----- RECORD SET -----
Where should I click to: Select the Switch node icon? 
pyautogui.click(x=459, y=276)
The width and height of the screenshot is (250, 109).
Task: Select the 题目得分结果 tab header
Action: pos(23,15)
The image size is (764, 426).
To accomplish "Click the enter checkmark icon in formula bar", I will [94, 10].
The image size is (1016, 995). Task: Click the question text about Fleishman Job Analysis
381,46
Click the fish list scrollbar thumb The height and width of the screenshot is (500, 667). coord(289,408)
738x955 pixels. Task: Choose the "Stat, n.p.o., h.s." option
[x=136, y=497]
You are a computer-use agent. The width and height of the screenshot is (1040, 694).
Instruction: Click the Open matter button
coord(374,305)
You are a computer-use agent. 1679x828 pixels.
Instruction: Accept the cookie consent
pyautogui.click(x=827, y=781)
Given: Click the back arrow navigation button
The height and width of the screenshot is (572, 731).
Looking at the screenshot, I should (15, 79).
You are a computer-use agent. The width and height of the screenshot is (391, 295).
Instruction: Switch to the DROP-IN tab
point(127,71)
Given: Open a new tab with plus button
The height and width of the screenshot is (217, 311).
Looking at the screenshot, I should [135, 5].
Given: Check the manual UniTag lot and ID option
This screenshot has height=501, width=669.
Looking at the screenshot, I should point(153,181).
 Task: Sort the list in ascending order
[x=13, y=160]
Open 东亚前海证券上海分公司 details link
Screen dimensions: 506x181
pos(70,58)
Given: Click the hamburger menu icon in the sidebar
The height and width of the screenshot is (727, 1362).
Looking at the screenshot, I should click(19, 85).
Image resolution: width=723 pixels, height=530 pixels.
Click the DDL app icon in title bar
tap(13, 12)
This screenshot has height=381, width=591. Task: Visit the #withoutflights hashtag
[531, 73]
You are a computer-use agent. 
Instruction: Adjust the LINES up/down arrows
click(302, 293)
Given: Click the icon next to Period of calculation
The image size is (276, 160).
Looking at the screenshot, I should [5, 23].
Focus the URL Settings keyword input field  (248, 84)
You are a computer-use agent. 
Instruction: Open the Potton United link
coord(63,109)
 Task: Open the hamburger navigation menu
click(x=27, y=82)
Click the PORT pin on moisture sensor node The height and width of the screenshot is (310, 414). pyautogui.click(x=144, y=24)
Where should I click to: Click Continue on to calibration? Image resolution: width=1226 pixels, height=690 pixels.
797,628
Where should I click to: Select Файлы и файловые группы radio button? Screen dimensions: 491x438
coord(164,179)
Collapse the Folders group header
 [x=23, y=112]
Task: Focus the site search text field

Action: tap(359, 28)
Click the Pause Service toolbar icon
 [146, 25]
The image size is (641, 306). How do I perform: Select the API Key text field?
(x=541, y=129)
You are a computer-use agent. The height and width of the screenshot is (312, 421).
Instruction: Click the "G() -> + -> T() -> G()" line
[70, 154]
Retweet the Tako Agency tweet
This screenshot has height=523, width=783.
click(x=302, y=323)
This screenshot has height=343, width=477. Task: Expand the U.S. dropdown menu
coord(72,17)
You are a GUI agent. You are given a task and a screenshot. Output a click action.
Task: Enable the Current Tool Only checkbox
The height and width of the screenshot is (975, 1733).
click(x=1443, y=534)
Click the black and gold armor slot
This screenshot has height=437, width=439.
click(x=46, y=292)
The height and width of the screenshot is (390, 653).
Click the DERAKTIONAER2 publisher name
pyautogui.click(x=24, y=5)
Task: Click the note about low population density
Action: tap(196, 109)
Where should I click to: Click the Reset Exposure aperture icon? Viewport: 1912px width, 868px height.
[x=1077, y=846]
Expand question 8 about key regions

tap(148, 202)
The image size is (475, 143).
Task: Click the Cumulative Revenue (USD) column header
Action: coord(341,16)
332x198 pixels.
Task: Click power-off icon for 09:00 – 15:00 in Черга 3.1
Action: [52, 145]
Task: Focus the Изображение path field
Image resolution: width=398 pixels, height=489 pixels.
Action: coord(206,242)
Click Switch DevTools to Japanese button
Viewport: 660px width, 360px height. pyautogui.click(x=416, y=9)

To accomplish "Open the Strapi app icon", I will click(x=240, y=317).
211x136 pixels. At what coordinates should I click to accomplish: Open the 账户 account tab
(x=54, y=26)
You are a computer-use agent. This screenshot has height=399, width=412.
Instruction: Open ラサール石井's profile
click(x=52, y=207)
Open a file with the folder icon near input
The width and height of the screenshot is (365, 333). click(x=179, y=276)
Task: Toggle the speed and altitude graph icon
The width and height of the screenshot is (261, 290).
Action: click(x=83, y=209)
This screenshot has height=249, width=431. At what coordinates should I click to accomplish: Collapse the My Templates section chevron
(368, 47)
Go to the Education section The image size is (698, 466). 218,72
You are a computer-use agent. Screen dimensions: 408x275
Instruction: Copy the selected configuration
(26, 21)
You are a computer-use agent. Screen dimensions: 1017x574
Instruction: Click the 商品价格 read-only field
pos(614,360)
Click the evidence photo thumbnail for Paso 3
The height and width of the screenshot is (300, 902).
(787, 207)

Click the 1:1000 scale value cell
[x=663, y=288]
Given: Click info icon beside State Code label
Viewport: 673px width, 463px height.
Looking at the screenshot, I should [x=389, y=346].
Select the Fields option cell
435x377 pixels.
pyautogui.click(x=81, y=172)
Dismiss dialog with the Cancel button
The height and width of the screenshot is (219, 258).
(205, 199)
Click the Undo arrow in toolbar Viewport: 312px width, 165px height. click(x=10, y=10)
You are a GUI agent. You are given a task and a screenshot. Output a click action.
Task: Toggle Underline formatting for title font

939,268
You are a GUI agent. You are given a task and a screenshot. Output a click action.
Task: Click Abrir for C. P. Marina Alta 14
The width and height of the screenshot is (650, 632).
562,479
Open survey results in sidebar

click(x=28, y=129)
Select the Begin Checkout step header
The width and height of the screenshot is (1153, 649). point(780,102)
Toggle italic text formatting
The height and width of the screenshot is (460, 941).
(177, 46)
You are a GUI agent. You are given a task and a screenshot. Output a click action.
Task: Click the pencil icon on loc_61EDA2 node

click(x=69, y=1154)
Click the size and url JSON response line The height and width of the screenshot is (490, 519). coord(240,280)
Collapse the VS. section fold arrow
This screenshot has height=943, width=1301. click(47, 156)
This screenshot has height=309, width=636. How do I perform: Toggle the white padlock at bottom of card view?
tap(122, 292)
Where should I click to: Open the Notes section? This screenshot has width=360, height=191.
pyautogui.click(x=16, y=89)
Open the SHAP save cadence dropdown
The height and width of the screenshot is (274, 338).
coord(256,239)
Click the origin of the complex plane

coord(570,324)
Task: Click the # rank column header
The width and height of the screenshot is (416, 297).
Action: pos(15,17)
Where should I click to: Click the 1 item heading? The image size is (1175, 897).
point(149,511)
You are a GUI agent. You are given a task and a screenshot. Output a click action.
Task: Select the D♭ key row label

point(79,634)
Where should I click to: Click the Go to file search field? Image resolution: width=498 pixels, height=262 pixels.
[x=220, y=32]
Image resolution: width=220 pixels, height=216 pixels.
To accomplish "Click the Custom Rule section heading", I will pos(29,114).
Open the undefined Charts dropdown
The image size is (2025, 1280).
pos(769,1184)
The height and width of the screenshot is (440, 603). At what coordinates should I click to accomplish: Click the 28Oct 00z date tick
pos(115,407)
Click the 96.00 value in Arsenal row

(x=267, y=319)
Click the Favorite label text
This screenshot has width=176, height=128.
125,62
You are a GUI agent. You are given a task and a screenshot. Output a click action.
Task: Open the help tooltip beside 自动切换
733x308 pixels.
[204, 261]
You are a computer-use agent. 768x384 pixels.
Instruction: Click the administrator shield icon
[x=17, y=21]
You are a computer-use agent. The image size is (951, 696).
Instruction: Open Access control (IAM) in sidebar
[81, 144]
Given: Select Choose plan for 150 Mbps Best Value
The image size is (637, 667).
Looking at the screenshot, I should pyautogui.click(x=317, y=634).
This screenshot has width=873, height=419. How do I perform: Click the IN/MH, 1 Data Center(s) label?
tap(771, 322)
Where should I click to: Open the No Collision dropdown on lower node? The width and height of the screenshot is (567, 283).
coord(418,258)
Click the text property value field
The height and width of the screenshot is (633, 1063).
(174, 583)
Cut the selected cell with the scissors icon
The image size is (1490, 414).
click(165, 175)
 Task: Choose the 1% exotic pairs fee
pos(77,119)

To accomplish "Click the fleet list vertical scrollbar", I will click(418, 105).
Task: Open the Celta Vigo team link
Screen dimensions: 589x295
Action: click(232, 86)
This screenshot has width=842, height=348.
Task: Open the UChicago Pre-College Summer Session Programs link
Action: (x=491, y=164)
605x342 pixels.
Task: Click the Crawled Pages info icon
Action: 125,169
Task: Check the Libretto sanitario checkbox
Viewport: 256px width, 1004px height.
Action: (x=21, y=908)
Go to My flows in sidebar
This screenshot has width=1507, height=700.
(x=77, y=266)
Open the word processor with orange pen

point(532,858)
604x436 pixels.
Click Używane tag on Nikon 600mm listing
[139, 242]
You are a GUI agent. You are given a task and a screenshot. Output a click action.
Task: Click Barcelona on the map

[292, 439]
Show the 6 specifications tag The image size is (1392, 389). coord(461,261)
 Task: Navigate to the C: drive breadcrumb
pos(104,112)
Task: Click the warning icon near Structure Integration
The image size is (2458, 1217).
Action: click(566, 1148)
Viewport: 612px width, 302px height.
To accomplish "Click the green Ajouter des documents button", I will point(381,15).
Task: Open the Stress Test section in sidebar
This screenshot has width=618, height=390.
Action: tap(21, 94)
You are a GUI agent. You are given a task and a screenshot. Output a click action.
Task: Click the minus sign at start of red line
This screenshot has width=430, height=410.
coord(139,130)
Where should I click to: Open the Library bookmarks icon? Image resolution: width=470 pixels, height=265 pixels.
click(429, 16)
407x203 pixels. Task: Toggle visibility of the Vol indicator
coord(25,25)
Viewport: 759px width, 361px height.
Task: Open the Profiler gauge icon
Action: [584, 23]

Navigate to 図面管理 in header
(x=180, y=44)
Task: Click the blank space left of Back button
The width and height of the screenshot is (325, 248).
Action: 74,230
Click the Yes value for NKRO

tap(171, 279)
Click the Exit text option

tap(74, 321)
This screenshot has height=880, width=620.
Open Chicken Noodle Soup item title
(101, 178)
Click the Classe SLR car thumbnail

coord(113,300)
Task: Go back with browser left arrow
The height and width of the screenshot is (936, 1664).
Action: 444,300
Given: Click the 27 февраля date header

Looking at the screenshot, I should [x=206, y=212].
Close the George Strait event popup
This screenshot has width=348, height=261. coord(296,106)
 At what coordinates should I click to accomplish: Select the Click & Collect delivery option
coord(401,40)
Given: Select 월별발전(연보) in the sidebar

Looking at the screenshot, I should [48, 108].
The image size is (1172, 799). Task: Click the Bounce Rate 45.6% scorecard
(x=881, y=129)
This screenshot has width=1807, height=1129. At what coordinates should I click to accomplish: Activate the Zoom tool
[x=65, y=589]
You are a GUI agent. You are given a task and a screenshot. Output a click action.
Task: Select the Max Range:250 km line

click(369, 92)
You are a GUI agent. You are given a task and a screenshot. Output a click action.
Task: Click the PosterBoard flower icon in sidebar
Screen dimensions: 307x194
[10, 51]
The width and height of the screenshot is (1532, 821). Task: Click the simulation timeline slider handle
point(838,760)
-----
● SHORT EXERCISE
Reproduce the source records verbatim, beginning at the line that contains "Given: Click the back arrow navigation button" and stopping after the line that contains "[x=23, y=112]".

● WRITTEN SOLUTION
Given: Click the back arrow navigation button
The height and width of the screenshot is (572, 731).
Looking at the screenshot, I should (15, 79).
You are a computer-use agent. The width and height of the screenshot is (391, 295).
Instruction: Switch to the DROP-IN tab
point(127,71)
Given: Open a new tab with plus button
The height and width of the screenshot is (217, 311).
Looking at the screenshot, I should [135, 5].
Given: Check the manual UniTag lot and ID option
This screenshot has height=501, width=669.
Looking at the screenshot, I should point(153,181).
 Task: Sort the list in ascending order
[x=13, y=160]
Open 东亚前海证券上海分公司 details link
Screen dimensions: 506x181
pos(70,58)
Given: Click the hamburger menu icon in the sidebar
The height and width of the screenshot is (727, 1362).
Looking at the screenshot, I should click(19, 85).
Image resolution: width=723 pixels, height=530 pixels.
Click the DDL app icon in title bar
tap(13, 12)
This screenshot has height=381, width=591. Task: Visit the #withoutflights hashtag
[531, 73]
You are a computer-use agent. 
Instruction: Adjust the LINES up/down arrows
click(302, 293)
Given: Click the icon next to Period of calculation
The image size is (276, 160).
Looking at the screenshot, I should [5, 23].
Focus the URL Settings keyword input field  (248, 84)
You are a computer-use agent. 
Instruction: Open the Potton United link
coord(63,109)
 Task: Open the hamburger navigation menu
click(x=27, y=82)
Click the PORT pin on moisture sensor node The height and width of the screenshot is (310, 414). pyautogui.click(x=144, y=24)
Where should I click to: Click Continue on to calibration? Image resolution: width=1226 pixels, height=690 pixels.
797,628
Where should I click to: Select Файлы и файловые группы radio button? Screen dimensions: 491x438
coord(164,179)
Collapse the Folders group header
 [x=23, y=112]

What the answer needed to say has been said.